These latest transfer agreements replace the old EU SCCs upon which businesses have needed to rely previously to comply with the requirements under article 46 of the UK GDPR. This is to provide appropriate safeguards for personal data transferred from the UK to countries which are not covered by the UK’s adequacy regulations.
However, don’t panic if you have been using the old SCCs for your data needs. Fortunately, there is no immediate rush to transition to the new documentation. There’s a grace period, so the old SCCs are still valid (for the UK only) until 21 September 2022.
Be mindful though that all transfers based on the old SCCs must be transitioned to the IDTA or Addendum by 21 March 2024. However, just to complicate things there is another deadline. This is for organisations subject to both the EU GDPR and the UK GDPR looking to harmonise their contractual approach to restricted transfers and achieve efficiencies by doing everything in one hit.
The time limit is the 27th December 2022 under the EU GDPR for transitioning legacy arrangements to the new EU SCCs. Whilst there may be specific circumstances where it is appropriate, we would query why, regardless of the grace period, an organisation would use the old SCCs, when the IDTA and Addendum are available.
Let’s be clear.
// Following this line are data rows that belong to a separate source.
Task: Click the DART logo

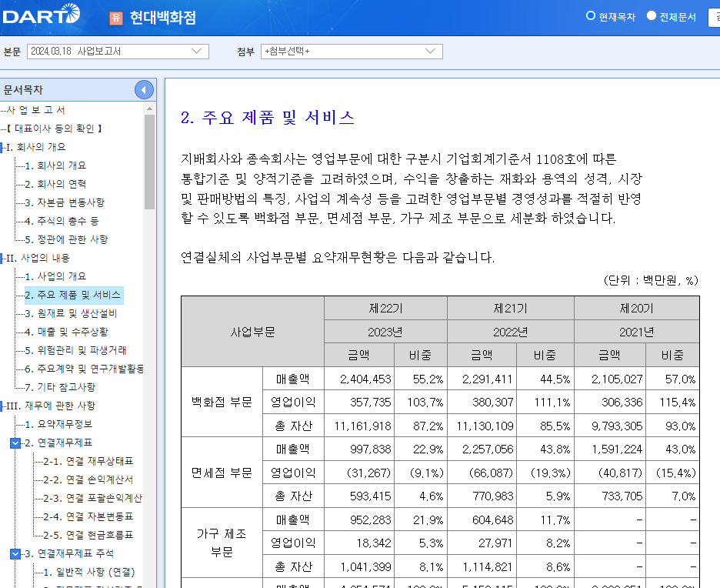Action: [42, 14]
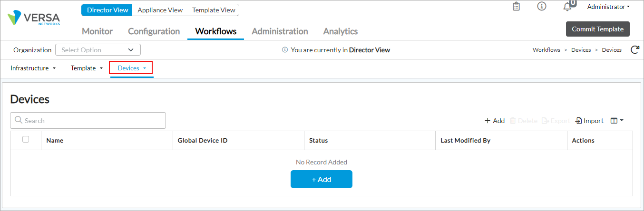The image size is (644, 211).
Task: Expand the Template submenu
Action: [87, 68]
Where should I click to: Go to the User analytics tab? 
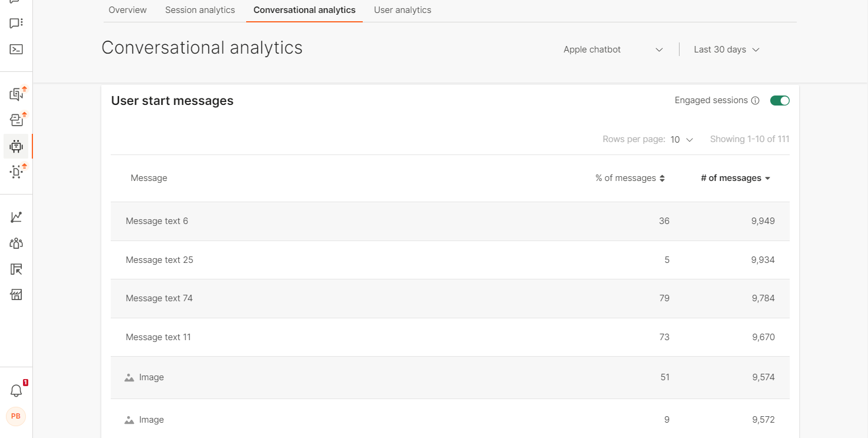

In circumstances where you use these new transfer agreements, you will still need to undertake a risk-based assessment of the law in the relevant non-adequate third country and consider whether any additional safeguards are required to protect personal data.
So, when can you transfer personal data to a third country outside the UK? Controllers and processors subject to UK GDPR can do this when:
• An adequacy decision exists in relation to that country.
• A suitable derogation exists which covers the circumstances of the transfer (e.g., occasional transfer for a number of limited purposes or where the data subject has given explicit, informed consent to the transfer).
• An appropriate safeguarding mechanism is used, such as SCC or binding corporate rules, which helps to ensure that UK standards of personal data protection travel with the data. When the European Commission (EC) published the old SCC, it approved them for use in the EU which included, at that time, the UK.
The good news is that personal data can be freely transferred between the UK and EEA because the UK has recognised the EEA, and – for the time being at least – the EC has reciprocated to the UK as having adequacy meaning equivalent levels of data protection.